Read the story of Pink Floyd shipping the 24-track tapes of “Another Brick in the Wall” from LA to London to have their engineer find a local school to sing on it. Read an interview with the man who was “Carey” in Joni Mitchell’s song, and hear what he thinks of it – “I knew I was in way over my head. I couldn’t earn a living and she was way too talented for me.” Read Loretta Lynn on the musicians she recorded “Fist City” with: “Grady [Martin, guitarist], bless his heart, would set a quart of whiskey next to his chair. When I first met him, I said to Owen [Bradley, producer], “We don’t want him playin’ on my record if he’s drunk, do we?” Owen said, “He’ll do better drunk than sober, so let’s leave him alone.” And read the story of how long it took to record the drums for “Heart of Glass” while listening to the track – fantastic.

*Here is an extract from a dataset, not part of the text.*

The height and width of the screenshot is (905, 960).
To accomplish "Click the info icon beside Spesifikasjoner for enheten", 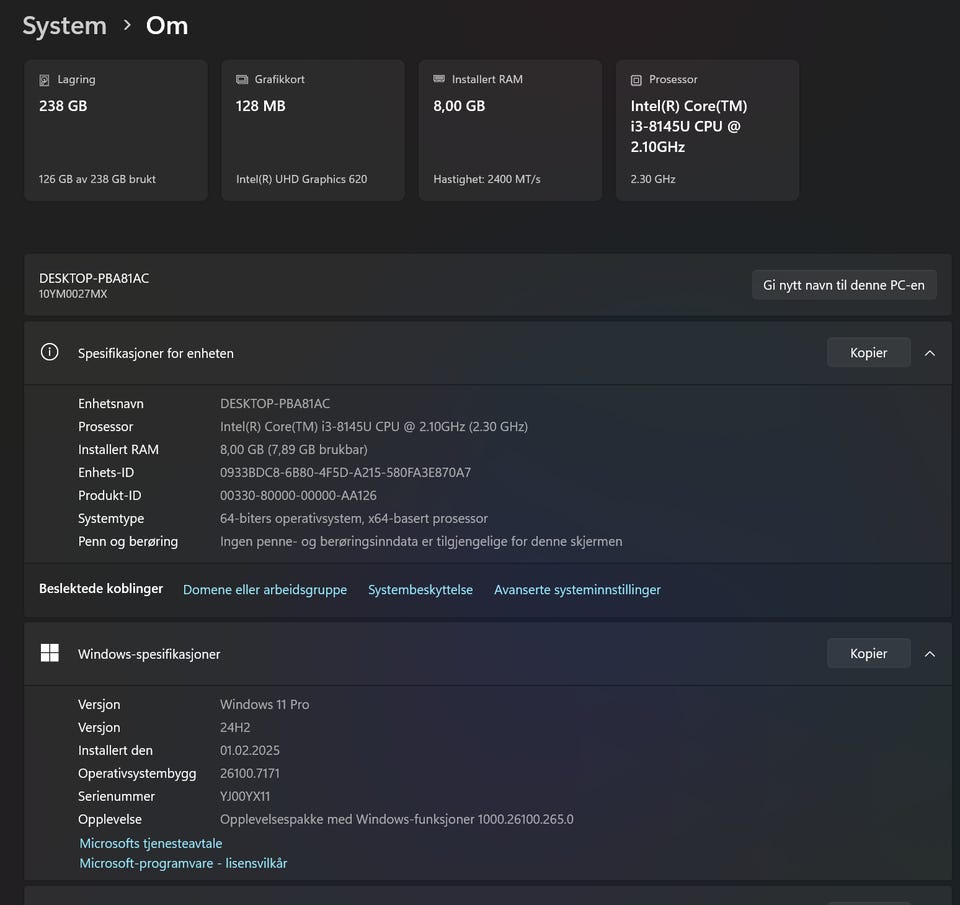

My favourite chapter may well be the one about The Hues Corporation’s rhumba/disco crossover, “Rock the Boat”. It’s got the Stonewall riots, the New York clubs acting as rhythm laboratories, the beginnings of dance culture, and a weird group name, from songwriter Wally Holmes – “I was a rebel then and disliked wealthy people, so I named [our] trio the Children of Howard Hughes, since they obviously weren’t”. Seeing the legal complications ahead, he changed the name to the Hues Corporation, and the song was recorded twice, the second time with L.A.’s finest, including Jim Gordon on drums and Larry Carlton on guitar (he provides the crazy solo in the song’s fade).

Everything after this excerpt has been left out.